Monday, May 31, 2010

I've been experimenting and learning about blogging with MS Word. Yesterday's blog has some spelling errors. I am a little ashamed of them. I am not a careless person, for the most part. I just was so excited about the ease of publishing the blog with Word that I do not have the heart to change it now and it was so cool, yesterday when it worked so effortlessly, that I forgot to spell check.


 

As you will observe, if you take the time to review the posts herein, I have been a spotty blogger to say the least. I have promised, before, to do better, so I won't do that, again.


 

I am at a point where I need to make some choices. I need to decide how to handle Twitter. It takes too much of my time and it is interfering with some other important activities. I need to decide how to blog and what I want to, ultimately, do with this resource. It is a cool thing, but not real useful, at the moment. I have a garden and home chores to attend to. I have a book to work on. I have been sick, recently, so I have my health to attend to. These need to be managed better.


 

I am still withdrawing from my former job, 3 years later, make that 4 years, come June. Likewise for the NFBMI presidency. I have reduced my work for NFB considerably, but am still very emotionally and spiritually involved.


 

Speaking of spiritual matters, I still feel inadequate with my church contributions. I am still not sure exactly how to carve out a niche that will be good for the God, church and me.


 

Memorial Day has caused me to think about these things. Some people die very young. I have been given this time. What is my best way to respond to this gift? Difficult to set priorities. I will keep trying.
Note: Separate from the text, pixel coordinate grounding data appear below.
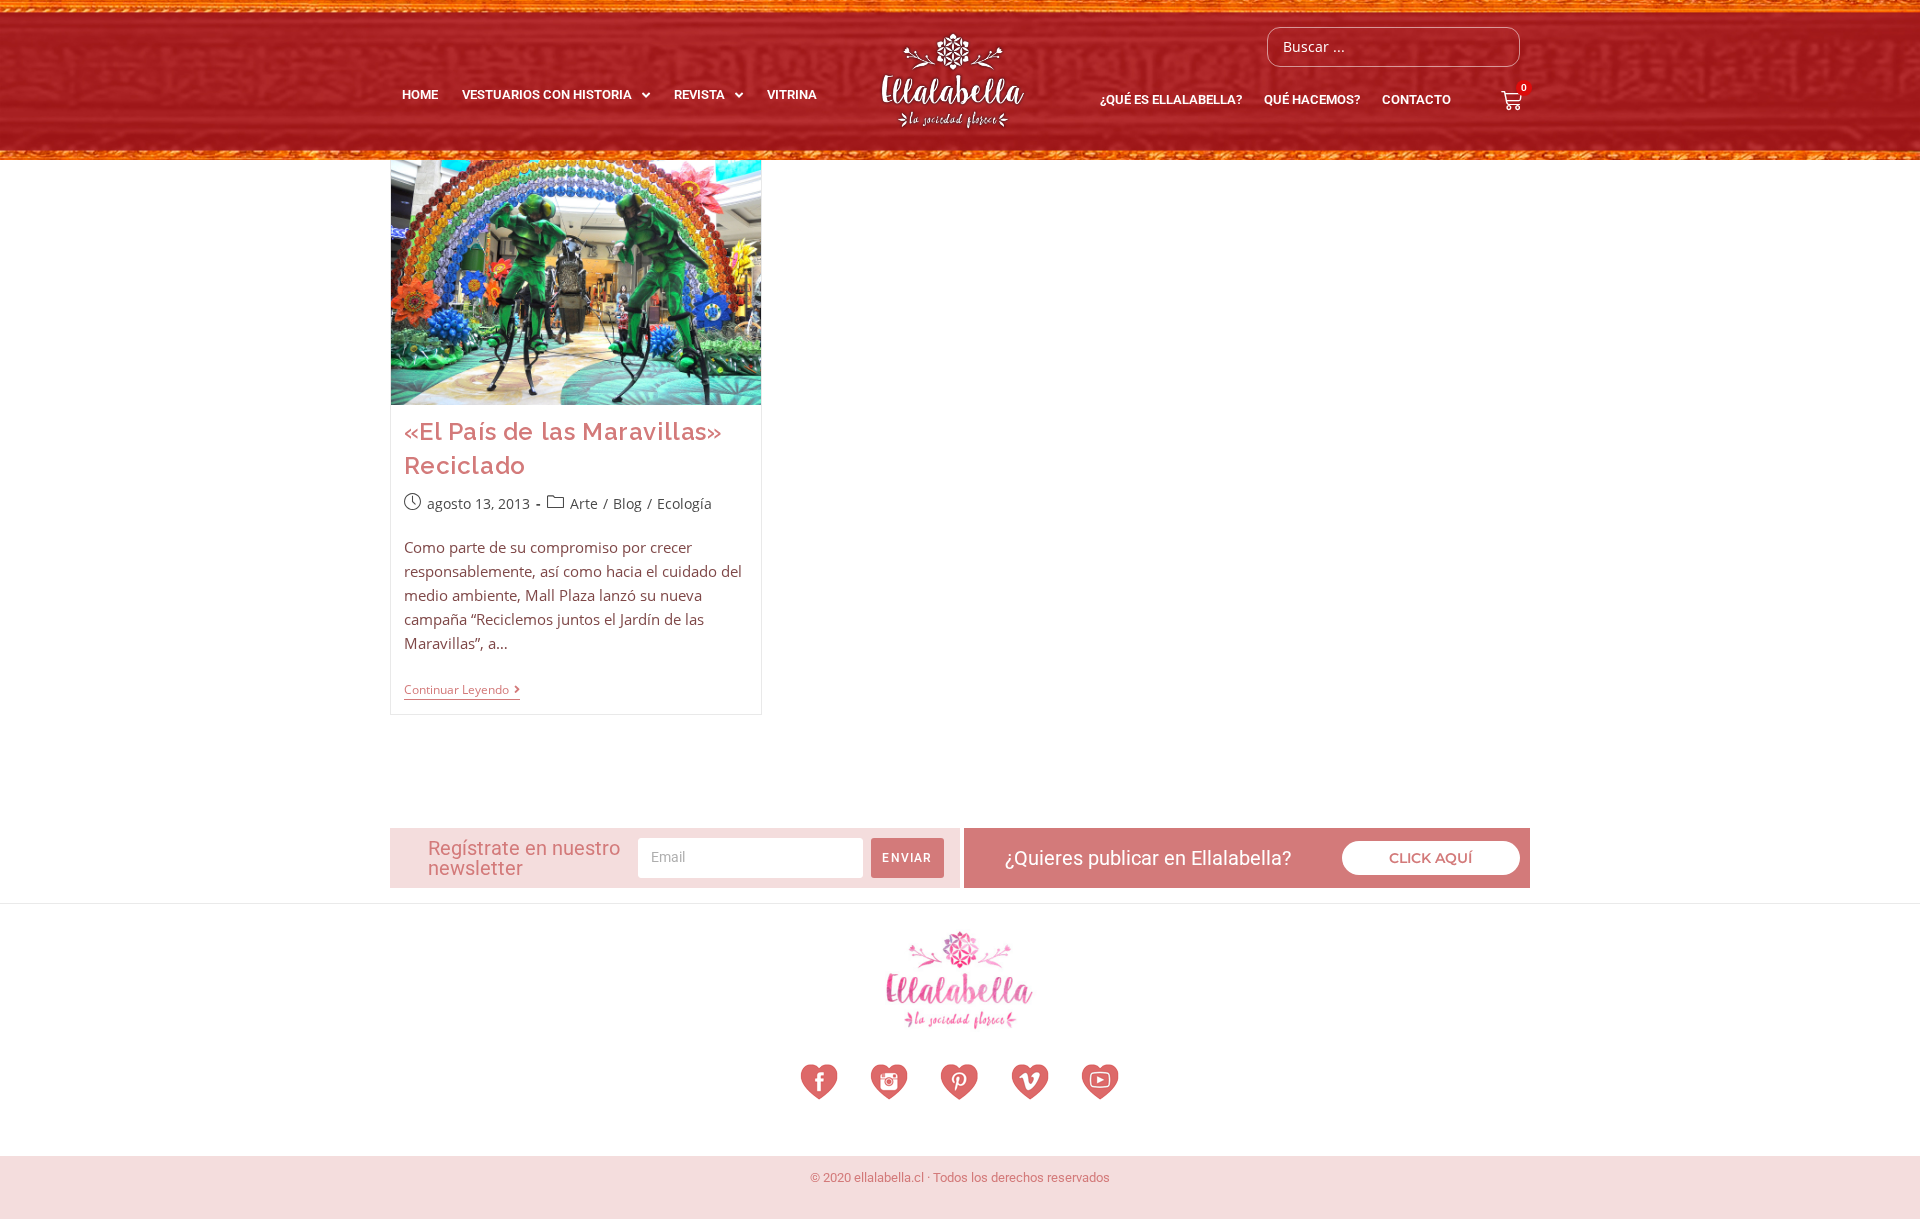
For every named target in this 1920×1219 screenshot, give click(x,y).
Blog (627, 503)
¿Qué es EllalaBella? (1171, 99)
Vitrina (792, 94)
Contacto (1416, 99)
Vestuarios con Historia (547, 94)
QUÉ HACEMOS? (1312, 99)
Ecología (684, 503)
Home (420, 94)
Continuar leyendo (462, 690)
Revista (699, 94)
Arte (584, 503)
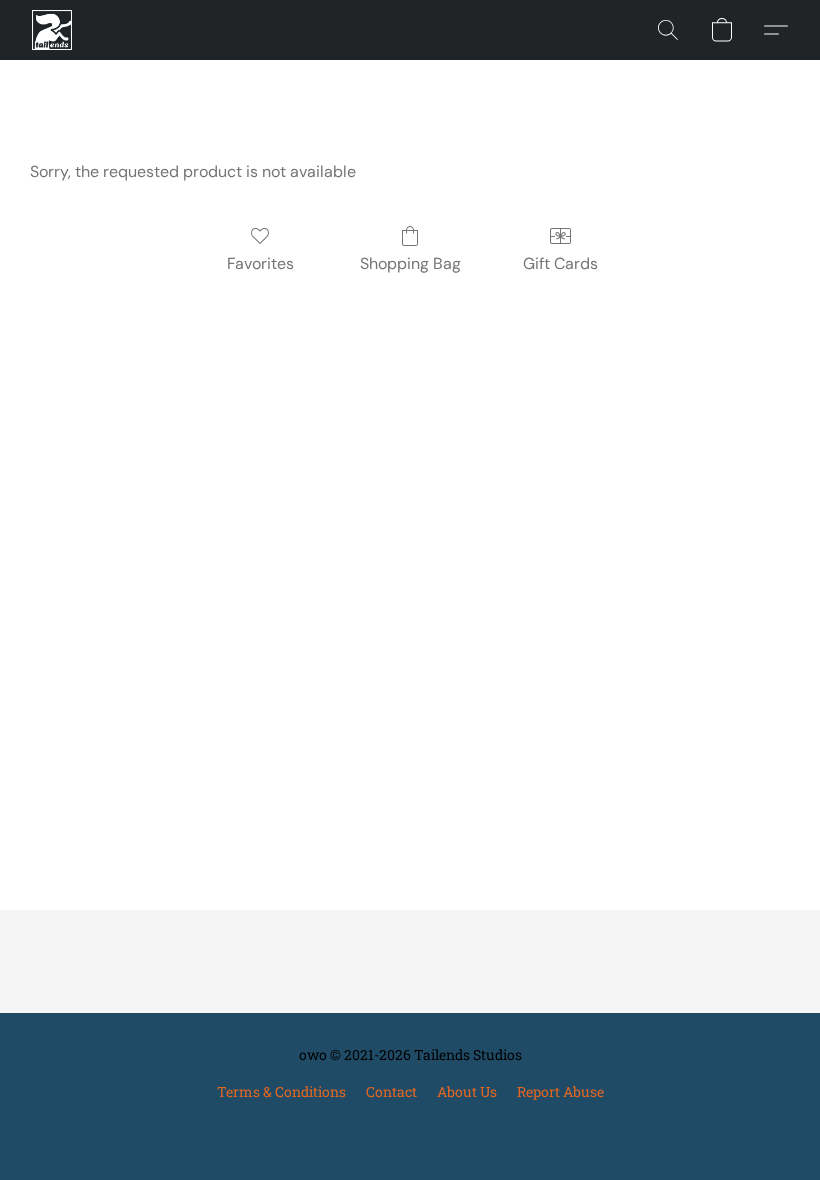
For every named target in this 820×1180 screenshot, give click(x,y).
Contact (391, 1091)
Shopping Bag (410, 263)
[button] (52, 30)
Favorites (260, 263)
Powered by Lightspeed (410, 1126)
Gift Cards (560, 263)
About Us (467, 1091)
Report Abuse (560, 1091)
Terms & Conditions (281, 1091)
I've been experimenting and learning about blogging with MS Word. Yesterday's blog has some spelling errors. I am a little ashamed of them. I am not a careless person, for the most part. I just was so excited about the ease of publishing the blog with Word that I do not have the heart to change it now and it was so cool, yesterday when it worked so effortly, that I forgot to spell check.


 

As you will observe, if you take the time to review the posts herein, I have been a spotty blogger to say the least. I have promised, before, to do better, so I won't do that, again.


 

I am at a point where I need to make some choices. I need to decide how to handle Twitter. It takes too much of my time and it is interfereing with some other important activities. I need to decide how to blog and what I want to, ultimately, do with this resource. It is a cool thing, but not real useful, at the moment. I have a garden and home chores to attend to. I have a book to work on. I have been sick, recently, so I have my health to attend to. These need to be managed better.


 

I am still withdrawing from my former job, 3 years later, make that 4 years, come June. Likewise for the NFBMI presidency. I have reduced my work for NFB considerably, but am still very emotionally and spiritually involved.


 

Speaking of spiritual matters, I still feel inadequate with my church contributions. I am still not sure exactly how to carve out a niche that will be good for the God, church and me.


 

Memorial Day has caused me to think about these things. Some people die very young. I have been given this time. What is my best way to respond to this gift? Difficult to set priorities. I will keep trying.

Saturday, May 29, 2010

Memorial Day 2010

Memorial Day 2010


 

I can remember many years grilling outside with my family with the radio tuned to the Indianapolis 500. My father was a race fan and we both read mechanix illustrated and Motor trend Magazines each month. We loved the suspense of the long races and enjoyed rooting for our favorite racers.


 

Grilling in my family, was my mother's area of expertise. Today, either Marc, my son, or I do the grilling and Mary does not. Indoor cooking is appropriated according to who is the most motivated (hungry) to get things going.


 

My father hated camping. He served in WWII and said he had all the camping in Europe that he could stand. He hated tents and sleeping bags. He told many stories of the horrible conditions while his unit fought its way across Europe. He received a medal for inventing a kind of stove that could operate on gasoline without exploding and burning everything and everyone up. He came from a farm and was a very good innovator. His invention made a lot of people, even if modestly, more comfortable.


 

I am so proud of my father's contributions to defeating Hitler. Hitler was a horrible evil person who needed stopping.my father also received a Purple Heart when he was wounded during an artiliary attack. His good friend was killed by the same explosion. He always said that his friend saved him by shielding him. The strange idea of pure randomness was a lesion that I learned from this story. A random artiliary shell launched from many miles away explodes. 2 people a few feet apart are victims of the explosion. 1 is killed the other wounded. Who can possibly explain any meaning from that, except to be grateful for every day.


 

My father died when I was 16. I wish he had lived longer. He may not have lived that long if the wind had blown the shell a little off course, or the other soldier had been a foot one way or the other. We can only be grateful to God for every opportunity we get.


 

I sometimes oppose wars. I sometimes oppose political decisions. I even sometimes oppose Pentagon decisions on tactics or strategies. I never oppose our soldiers who go to fight on my behalf. Many times I feel politicians are far too cavalier with this precious resource. I am lividly angry at the lack of support that has been shown recently to the Veterans Administration to take care of Vets. Most homeless people in Lansing are Vets. Why can't the VA have a home for every homeless vet? These are special people who deserve our love.